There has been several articles in the mail in a few months, too many suggesting that this concept will not go away and that many new articles will emerge in "environmental economics" about the topic of ecological or environmental services..
Ask, is "pumping" a service of the heart? What is a heart to the person if not with "pumping?" Things provide service. Service is also a function, a namable action. Can they be separated; need they be separated?
Are "retarding erosion" and "providing housing for insect-eating birds" not services of forests? The forest with its trees is a resource. It provides many goods and services, among a list of other generalized "benefits."
If we must pay for the benefits derived from forests, let us pay for forests, the well-known resource and then let each person benefit and appreciate as they may be able.

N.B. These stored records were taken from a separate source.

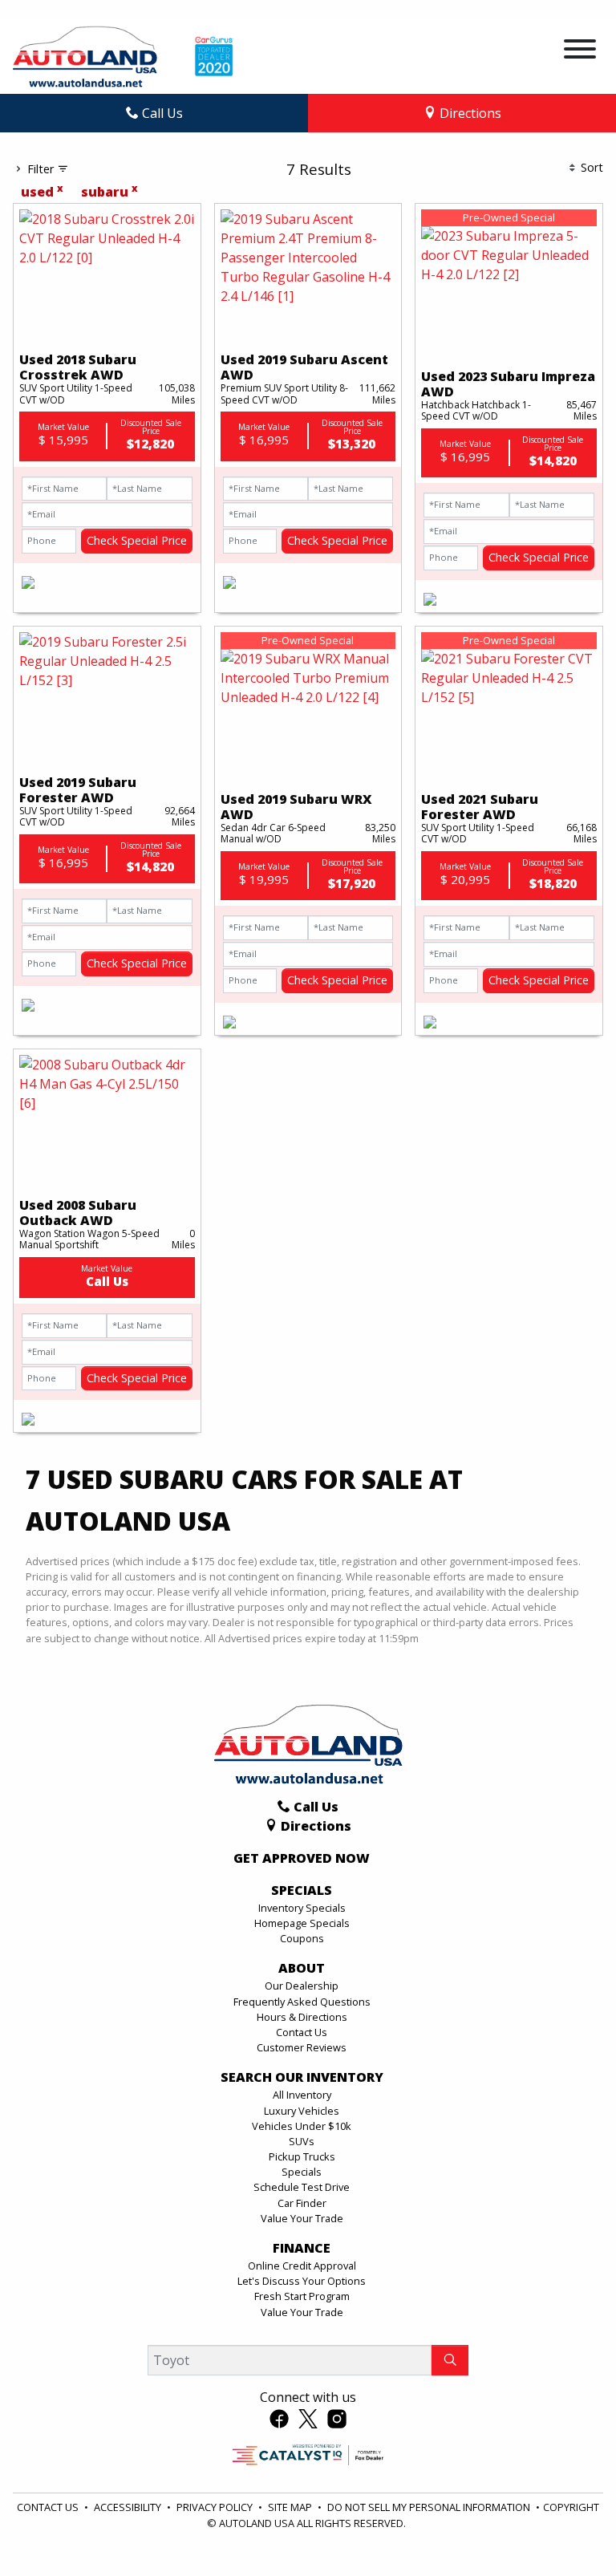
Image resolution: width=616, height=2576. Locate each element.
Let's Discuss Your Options (301, 2281)
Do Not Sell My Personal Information (430, 2507)
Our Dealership (301, 1985)
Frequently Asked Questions (302, 2001)
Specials (302, 2171)
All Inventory (302, 2094)
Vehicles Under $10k (301, 2126)
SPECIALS (301, 1891)
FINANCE (301, 2248)
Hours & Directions (302, 2017)
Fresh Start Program (302, 2296)
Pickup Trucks (302, 2156)
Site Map (291, 2507)
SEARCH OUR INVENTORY (302, 2078)
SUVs (301, 2141)
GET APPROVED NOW (301, 1859)
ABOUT (301, 1968)
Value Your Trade (302, 2218)
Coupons (302, 1938)
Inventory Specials (302, 1908)
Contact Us (301, 2032)
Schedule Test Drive (301, 2187)
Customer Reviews (301, 2047)
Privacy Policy (215, 2507)
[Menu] (580, 51)
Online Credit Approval (302, 2265)
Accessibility (129, 2507)
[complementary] (568, 2528)
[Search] (450, 2360)
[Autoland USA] (85, 55)
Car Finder (302, 2203)
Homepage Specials (302, 1923)
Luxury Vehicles (301, 2110)
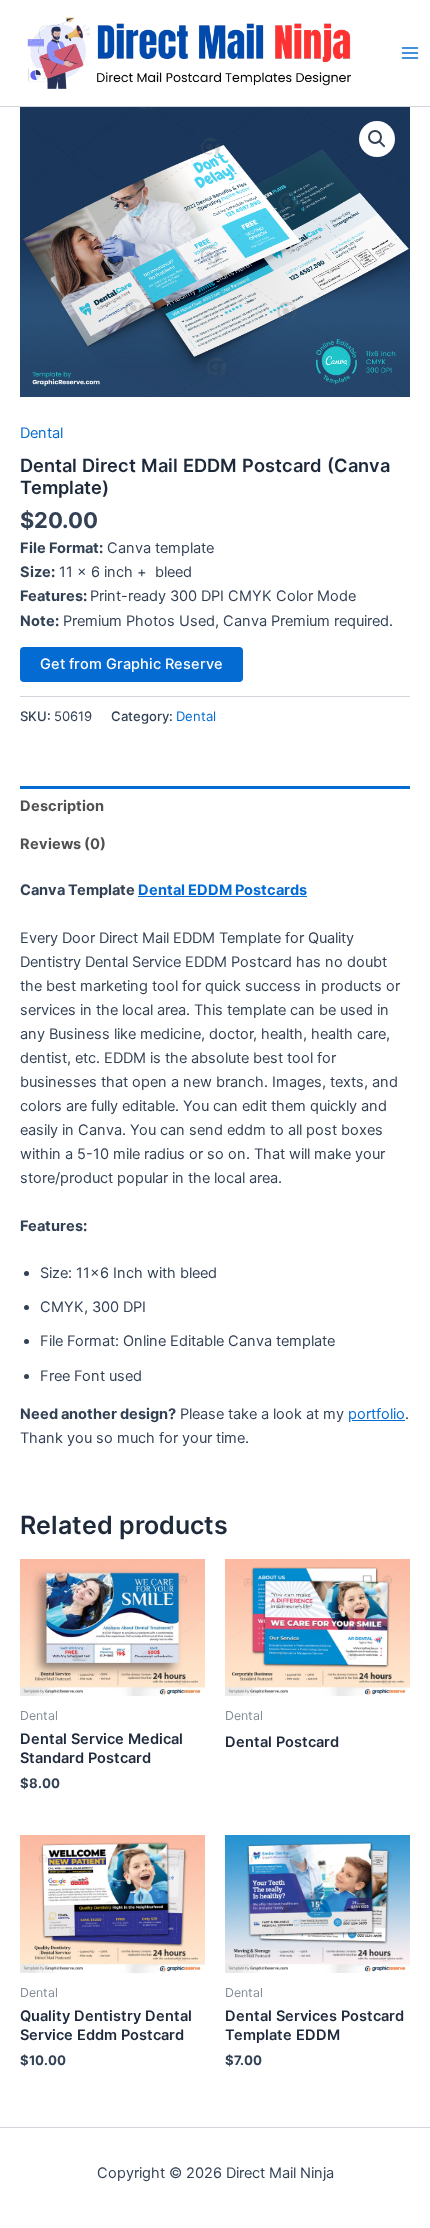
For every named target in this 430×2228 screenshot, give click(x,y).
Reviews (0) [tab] (63, 844)
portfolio (376, 1414)
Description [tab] (62, 806)
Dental (41, 433)
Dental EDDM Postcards (222, 890)
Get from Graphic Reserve (131, 664)
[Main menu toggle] (410, 53)
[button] (377, 139)
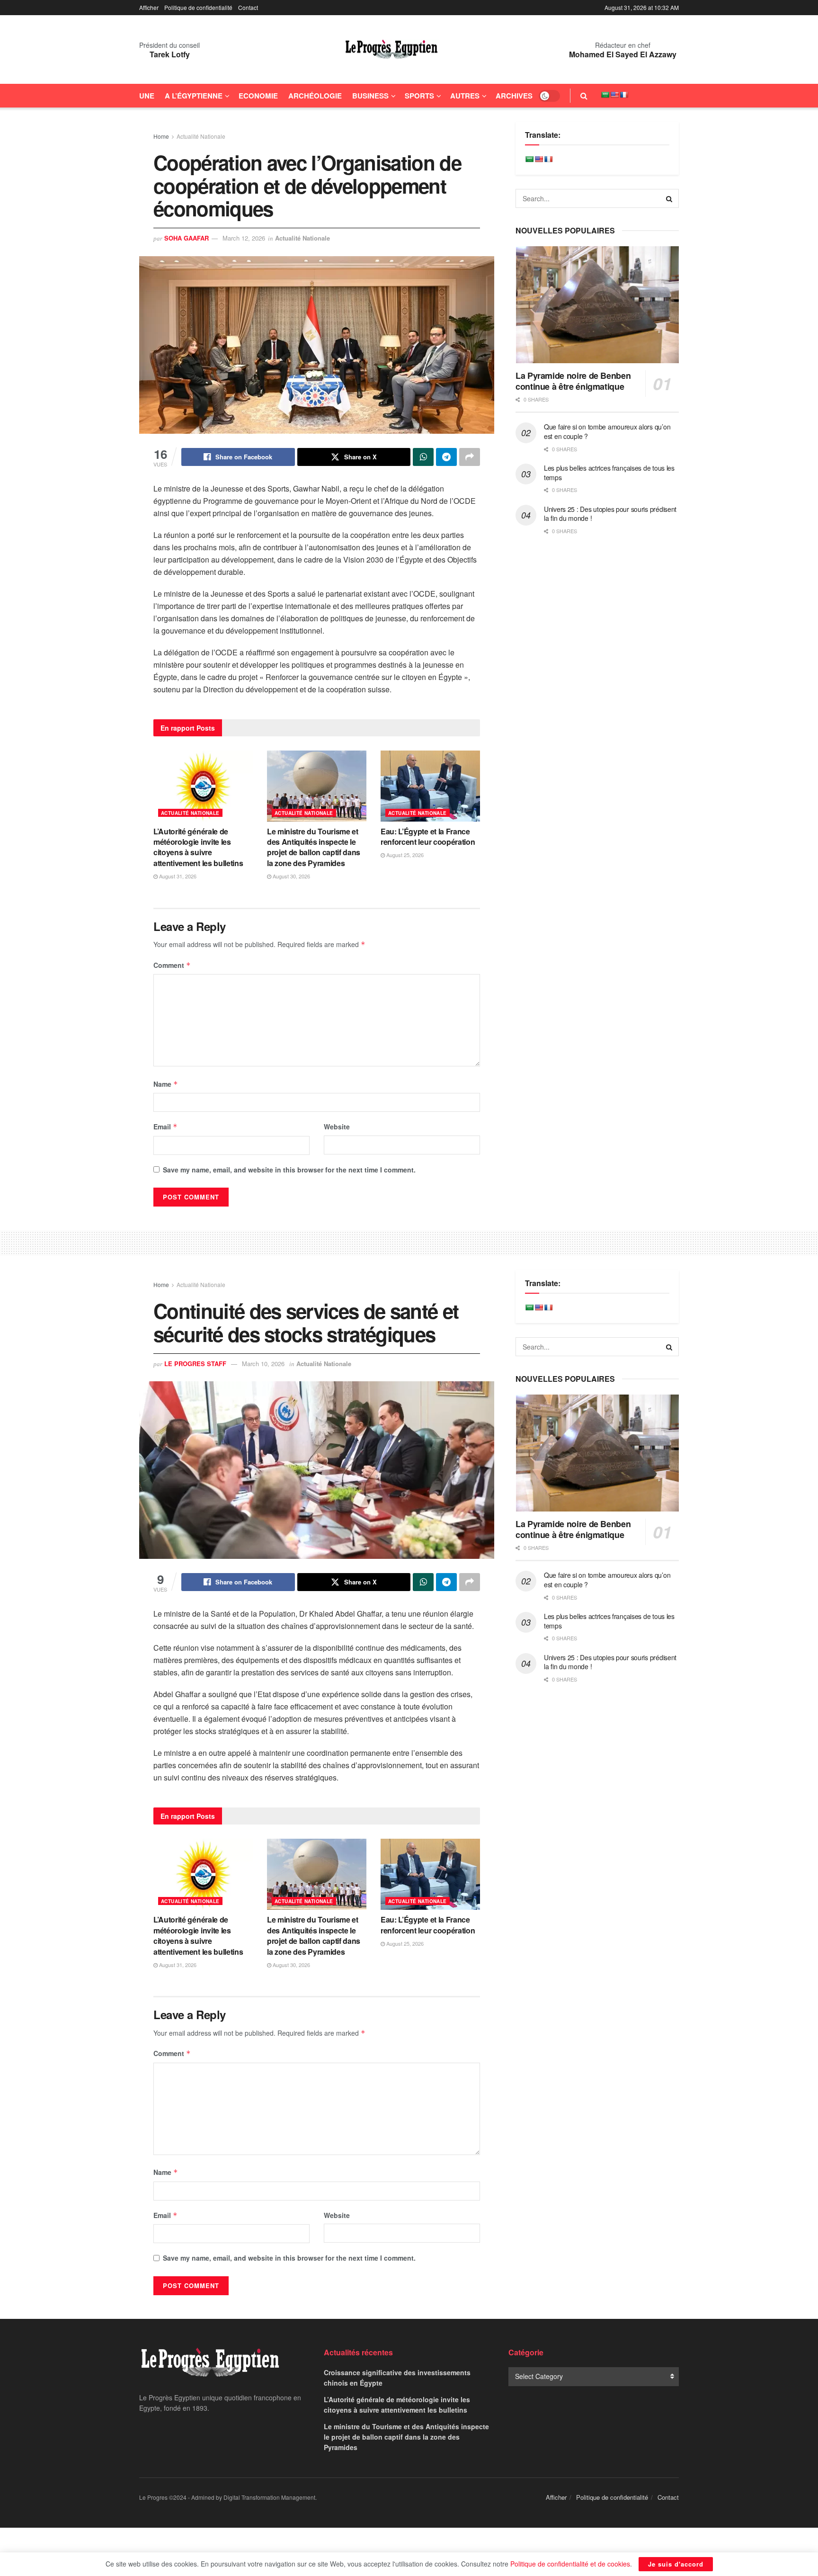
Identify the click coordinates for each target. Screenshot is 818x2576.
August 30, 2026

If we need forests for many public benefits, then let us deduct from landowner real-estate or land-use taxes an amount that wise people think appropriate, the amount we the people are willing to forego in public tax income for the likely un-named gains we will receive. The public thus pays for the general public welfare gained from the retained forests of the land owners. If they remove and convert them to other land uses, then let those new tax rates prevail.
Take erosion, costs or water treatment, loss of crop land richness, damage of certain floods as the costs of not having retained forests.
Dare we say "providing many logging jobs" is a service of the forests of the state?
Take the statewide taxes on the financial gains (I-O analyses)from the forest industry and the forest-game hunting industry as the extra monetary gain from forests.
There are alternative ways to value and "pay" for goods and services. Trying to separate them for specific charges requires too many "Solomons," and there are few.